For a while, “prompt engineering” carried an air of secret knowledge — the right incantation, the magic phrase that unlocked a better answer. That era is quietly ending, and not because the models got worse at listening. They got better. The bottleneck moved.
The harder problem today is not how you phrase the question. It is what the model can see when it answers. Give a capable model the wrong three documents and it will reason beautifully toward the wrong conclusion. Give it the right three and a plain request, and it rarely needs coaxing. The work has shifted from wording to assembly — which is why I have started calling it context engineering.
Think of it like briefing a brilliant new hire. You would not obsess over the exact sentence you use to assign a task. You would worry about whether they have the account history, the constraints, the one email thread where the decision was actually made. The model is the same. Its output is only as good as the working set you hand it.
Picture an airline’s chat assistant. A passenger types, “My flight got cancelled — fix it.” The clever-prompt approach tries to script the perfect reply. The context-engineering approach asks a better question: before answering, what should the assistant be holding? Your booking, your fare rules, the next three flights with real seats, your loyalty tier, and the airline’s rebooking policy for today’s weather. Hand it those, and a plain request produces a genuinely useful answer. Hand it nothing, and even the most beautifully worded prompt invents a flight that does not exist.
The same logic shows up everywhere. An e-commerce helper that can see your order, the courier’s live status, and the returns policy can actually resolve a complaint instead of apologising in a loop.
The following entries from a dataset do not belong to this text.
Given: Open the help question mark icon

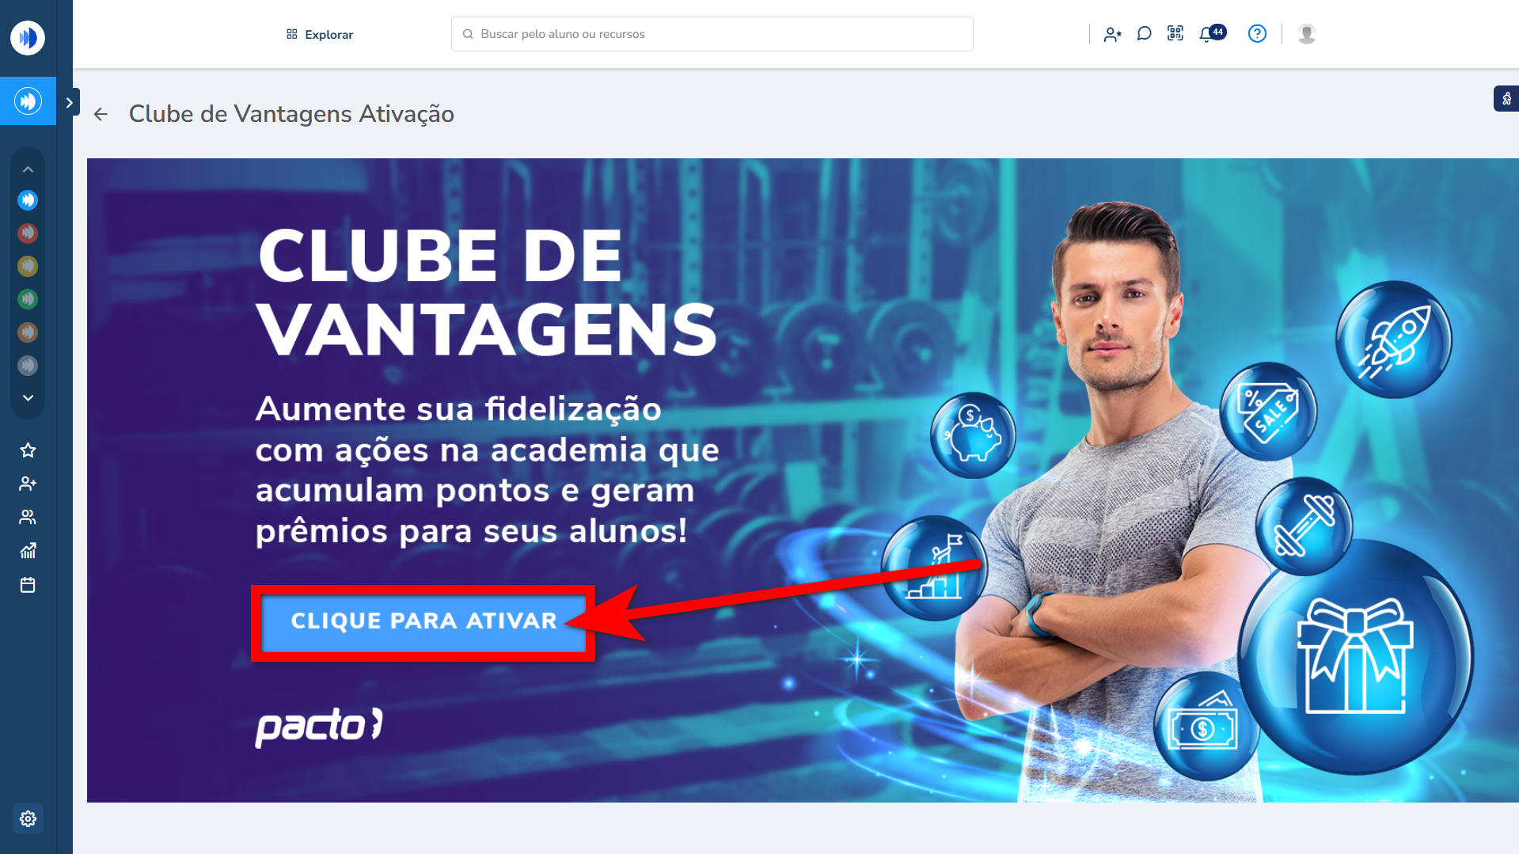Looking at the screenshot, I should [1257, 33].
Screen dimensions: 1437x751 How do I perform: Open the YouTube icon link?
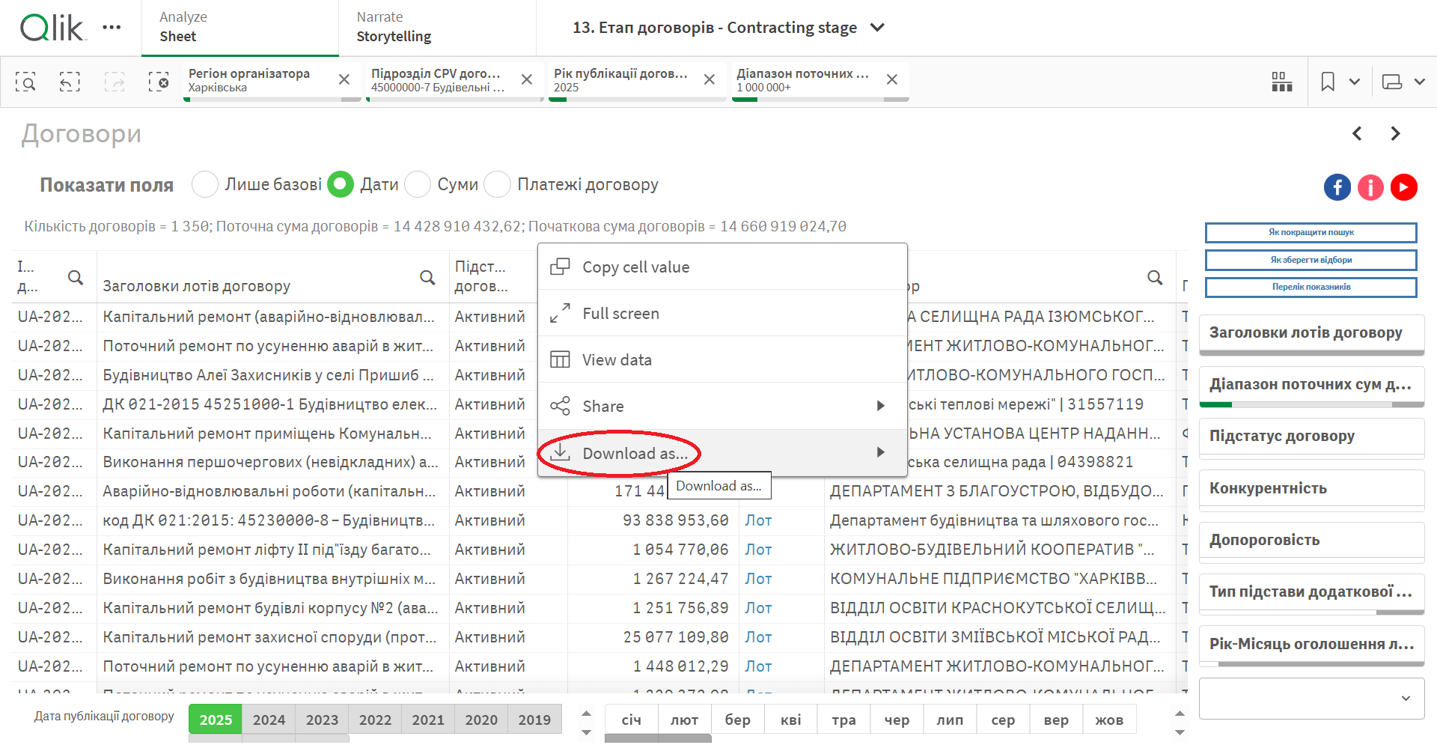point(1403,187)
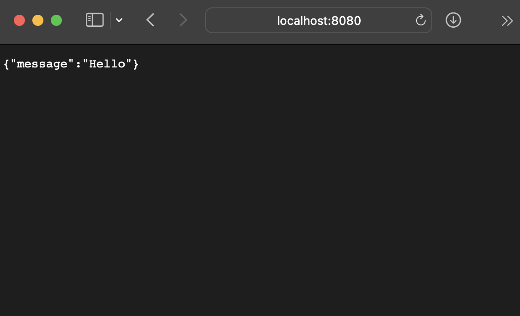
Task: Show the downloads list
Action: pyautogui.click(x=453, y=20)

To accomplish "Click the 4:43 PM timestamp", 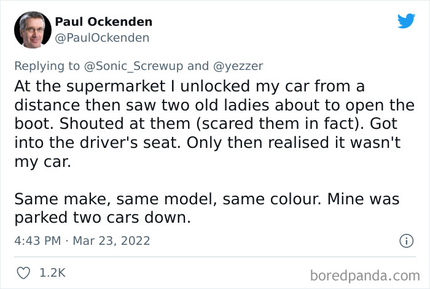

A payments assistant that knows which transactions are yours, which were already flagged, and the bank’s dispute rules can tell fraud from a forgotten subscription. In each case the magic is not the phrasing — it is the curated bundle of facts placed in front of the model at the right moment.
This reframing changes how you build. Retrieval quality matters more than prompt cleverness. Knowing what to leave out matters as much as what to include, because a bloated context buries the signal. And the discipline starts to look less like copywriting and more like systems design: sources, freshness, relevance, and the ruthless editing of noise.
The phrasing still helps at the margins. But the leverage has moved upstream. The teams shipping reliable AI right now are not the ones with the cleverest prompts. They are the ones who decide, deliberately, what their model is allowed to know.